A 2014 paper, indeed, found a ban would contribute to violence if it “follows the pattern set by other illicit drug markets.”
“Tragically, the black market’s effects could be worst felt in the communities that already experience high crime and incarcerations rates. African American smokers overwhelmingly prefer menthol cigarettes, so it’s likely that a menthol ban would have a disproportionate impact in these communities,” Haggerty and Rizer wrote.
“In fact, the National Black Chamber of Commerce and the National Organization of Black Law Enforcement oppose a menthol ban, citing concerns that an illicit market could lead to aggressive policing of and enforcement against communities of color. These concerns are not idle ones: In 2014 Eric Garner, an African American, died in police custody after being arrested for selling illicit cigarettes.”
But this’ll be different, McGinley wrote in The Post, noting that “ban supporters, including many in the Black community, counter that the idea that a menthol ban would ‘criminalize’ the use of menthol cigarettes or lead to confrontations with the police is a red herring. They note that a ban would apply to manufacturers, wholesalers and retailers, not to consumers. The FDA does not have a police force or take action against individual users, they add.”

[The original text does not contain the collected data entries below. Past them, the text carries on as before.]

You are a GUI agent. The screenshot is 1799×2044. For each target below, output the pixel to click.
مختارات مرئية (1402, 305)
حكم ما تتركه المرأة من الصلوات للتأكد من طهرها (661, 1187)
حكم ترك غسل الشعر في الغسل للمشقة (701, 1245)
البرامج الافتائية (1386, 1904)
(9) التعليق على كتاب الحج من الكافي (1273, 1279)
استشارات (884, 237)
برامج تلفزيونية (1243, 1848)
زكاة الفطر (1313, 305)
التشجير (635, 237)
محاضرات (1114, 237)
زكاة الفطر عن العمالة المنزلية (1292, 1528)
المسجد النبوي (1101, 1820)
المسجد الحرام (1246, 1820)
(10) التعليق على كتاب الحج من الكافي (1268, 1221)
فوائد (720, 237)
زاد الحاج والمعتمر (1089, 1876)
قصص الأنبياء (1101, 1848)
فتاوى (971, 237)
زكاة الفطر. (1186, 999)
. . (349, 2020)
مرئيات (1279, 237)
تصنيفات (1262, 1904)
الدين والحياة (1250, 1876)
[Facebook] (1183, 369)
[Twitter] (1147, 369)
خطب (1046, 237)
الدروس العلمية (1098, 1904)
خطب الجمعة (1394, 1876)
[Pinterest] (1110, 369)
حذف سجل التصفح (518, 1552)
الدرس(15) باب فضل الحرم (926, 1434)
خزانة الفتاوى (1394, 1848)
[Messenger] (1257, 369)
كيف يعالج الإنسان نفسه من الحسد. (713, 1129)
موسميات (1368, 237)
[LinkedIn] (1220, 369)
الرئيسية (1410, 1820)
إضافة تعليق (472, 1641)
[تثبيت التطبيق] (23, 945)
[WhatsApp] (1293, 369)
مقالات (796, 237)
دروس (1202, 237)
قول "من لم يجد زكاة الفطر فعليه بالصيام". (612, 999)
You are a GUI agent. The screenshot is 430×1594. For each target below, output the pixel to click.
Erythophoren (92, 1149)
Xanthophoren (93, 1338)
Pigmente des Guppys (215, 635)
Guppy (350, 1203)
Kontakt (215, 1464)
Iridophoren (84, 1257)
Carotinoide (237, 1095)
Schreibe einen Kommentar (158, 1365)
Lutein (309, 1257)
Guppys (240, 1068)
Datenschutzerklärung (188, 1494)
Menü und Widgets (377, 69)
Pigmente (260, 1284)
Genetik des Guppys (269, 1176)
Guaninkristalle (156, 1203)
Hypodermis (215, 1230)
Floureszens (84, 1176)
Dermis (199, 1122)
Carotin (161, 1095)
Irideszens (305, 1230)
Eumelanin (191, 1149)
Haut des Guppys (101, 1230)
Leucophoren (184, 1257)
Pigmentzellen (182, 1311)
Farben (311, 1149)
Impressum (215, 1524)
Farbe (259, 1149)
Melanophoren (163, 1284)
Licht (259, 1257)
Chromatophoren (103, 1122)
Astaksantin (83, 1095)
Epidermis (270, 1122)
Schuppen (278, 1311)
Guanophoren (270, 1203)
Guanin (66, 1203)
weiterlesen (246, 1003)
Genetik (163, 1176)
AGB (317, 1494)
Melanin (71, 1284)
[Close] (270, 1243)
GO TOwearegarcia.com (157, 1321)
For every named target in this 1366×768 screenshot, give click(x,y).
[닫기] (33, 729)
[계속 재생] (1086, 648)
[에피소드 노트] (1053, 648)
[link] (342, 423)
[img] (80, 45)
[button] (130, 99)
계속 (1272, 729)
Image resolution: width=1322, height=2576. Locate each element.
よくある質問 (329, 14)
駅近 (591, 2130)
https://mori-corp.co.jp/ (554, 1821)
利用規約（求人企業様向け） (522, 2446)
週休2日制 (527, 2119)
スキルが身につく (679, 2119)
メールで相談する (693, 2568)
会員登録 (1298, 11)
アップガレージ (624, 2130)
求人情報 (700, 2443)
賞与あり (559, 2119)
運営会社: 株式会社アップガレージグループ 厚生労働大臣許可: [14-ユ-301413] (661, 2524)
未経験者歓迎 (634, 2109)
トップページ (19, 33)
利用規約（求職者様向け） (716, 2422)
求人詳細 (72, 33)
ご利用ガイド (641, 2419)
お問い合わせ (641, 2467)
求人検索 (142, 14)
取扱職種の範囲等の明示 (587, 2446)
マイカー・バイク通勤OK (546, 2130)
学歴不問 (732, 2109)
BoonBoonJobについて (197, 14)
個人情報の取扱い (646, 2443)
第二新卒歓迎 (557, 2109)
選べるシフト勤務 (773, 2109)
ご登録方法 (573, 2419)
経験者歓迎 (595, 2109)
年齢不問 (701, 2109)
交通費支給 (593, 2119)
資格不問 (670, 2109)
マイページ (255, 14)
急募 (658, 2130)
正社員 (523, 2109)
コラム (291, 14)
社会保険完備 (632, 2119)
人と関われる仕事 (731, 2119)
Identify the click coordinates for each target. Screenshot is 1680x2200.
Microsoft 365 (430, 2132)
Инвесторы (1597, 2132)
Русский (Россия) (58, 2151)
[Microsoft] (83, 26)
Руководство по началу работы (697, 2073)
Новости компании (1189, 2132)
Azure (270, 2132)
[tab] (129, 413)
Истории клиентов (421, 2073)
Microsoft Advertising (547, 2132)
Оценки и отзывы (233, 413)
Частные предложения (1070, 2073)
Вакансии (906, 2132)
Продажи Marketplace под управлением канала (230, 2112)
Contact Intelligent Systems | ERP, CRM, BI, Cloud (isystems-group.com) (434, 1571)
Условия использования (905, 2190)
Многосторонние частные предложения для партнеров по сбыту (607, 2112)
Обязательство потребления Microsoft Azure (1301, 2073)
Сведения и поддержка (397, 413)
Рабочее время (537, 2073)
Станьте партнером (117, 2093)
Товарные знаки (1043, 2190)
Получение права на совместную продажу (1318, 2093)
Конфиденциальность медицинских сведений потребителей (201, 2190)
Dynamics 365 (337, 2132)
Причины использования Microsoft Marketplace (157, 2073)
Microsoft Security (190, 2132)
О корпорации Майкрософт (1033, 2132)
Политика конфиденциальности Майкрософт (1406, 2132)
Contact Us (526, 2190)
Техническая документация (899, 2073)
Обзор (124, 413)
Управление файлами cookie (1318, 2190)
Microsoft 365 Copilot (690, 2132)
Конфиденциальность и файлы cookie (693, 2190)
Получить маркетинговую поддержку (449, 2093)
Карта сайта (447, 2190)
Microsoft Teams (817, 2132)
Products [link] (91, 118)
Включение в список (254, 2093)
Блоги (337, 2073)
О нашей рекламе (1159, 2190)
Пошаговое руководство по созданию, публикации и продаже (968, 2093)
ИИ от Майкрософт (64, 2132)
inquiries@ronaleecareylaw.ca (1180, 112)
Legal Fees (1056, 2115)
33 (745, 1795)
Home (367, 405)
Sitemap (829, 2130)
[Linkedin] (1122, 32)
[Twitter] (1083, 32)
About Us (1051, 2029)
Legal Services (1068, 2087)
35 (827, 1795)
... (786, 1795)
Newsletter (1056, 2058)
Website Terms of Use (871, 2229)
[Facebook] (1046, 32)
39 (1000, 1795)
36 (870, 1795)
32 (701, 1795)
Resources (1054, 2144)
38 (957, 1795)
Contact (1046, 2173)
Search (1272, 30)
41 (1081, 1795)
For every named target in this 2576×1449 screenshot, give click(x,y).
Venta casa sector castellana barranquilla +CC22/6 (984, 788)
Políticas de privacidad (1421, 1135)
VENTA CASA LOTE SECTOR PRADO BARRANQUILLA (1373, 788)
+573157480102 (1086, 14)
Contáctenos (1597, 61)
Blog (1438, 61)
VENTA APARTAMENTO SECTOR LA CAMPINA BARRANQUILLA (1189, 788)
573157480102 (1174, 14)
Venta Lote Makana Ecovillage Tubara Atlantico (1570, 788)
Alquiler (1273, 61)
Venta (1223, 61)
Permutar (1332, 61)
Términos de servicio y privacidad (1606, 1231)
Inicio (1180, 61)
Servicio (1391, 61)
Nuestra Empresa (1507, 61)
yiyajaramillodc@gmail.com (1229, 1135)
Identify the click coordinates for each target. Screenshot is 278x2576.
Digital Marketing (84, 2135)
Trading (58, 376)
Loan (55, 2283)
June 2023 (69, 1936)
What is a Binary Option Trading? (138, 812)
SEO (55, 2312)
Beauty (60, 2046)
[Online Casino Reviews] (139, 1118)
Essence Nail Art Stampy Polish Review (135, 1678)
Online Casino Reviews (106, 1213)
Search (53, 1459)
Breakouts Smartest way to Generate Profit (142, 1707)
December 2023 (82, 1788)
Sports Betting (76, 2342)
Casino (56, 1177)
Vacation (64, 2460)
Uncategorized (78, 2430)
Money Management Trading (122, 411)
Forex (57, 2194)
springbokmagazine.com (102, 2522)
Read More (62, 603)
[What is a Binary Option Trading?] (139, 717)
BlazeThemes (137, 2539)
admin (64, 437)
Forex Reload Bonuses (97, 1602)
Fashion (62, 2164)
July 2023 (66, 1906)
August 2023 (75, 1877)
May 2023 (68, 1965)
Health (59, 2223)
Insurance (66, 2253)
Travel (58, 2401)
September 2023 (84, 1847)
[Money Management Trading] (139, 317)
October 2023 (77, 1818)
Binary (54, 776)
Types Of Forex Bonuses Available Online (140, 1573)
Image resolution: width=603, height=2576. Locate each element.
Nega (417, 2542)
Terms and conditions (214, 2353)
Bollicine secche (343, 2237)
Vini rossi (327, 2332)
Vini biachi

So it’d just create a demand for black market cigarettes, but it wouldn’t penalize consumers. It’d just penalize the people who sell them to those consumers illegally — you know, like Eric Garner.
Furthermore, the idea that black individuals need government to step in to make health decisions for them is infantilizing. This is 2021, not 1961 or 1991. If you don’t know the risks, don’t worry — the government will apprise you of them at every turn. It’ll also make it difficult to buy any kind of cigarette until you’re over 21. Black market dealers tend not to be so stringent about age or ID requirements.
Not only is the swollen nanny state bad for choice; it’s also bad for health outcomes. America needs to just say no to a menthol ban.
This article appeared originally on The Western Journal.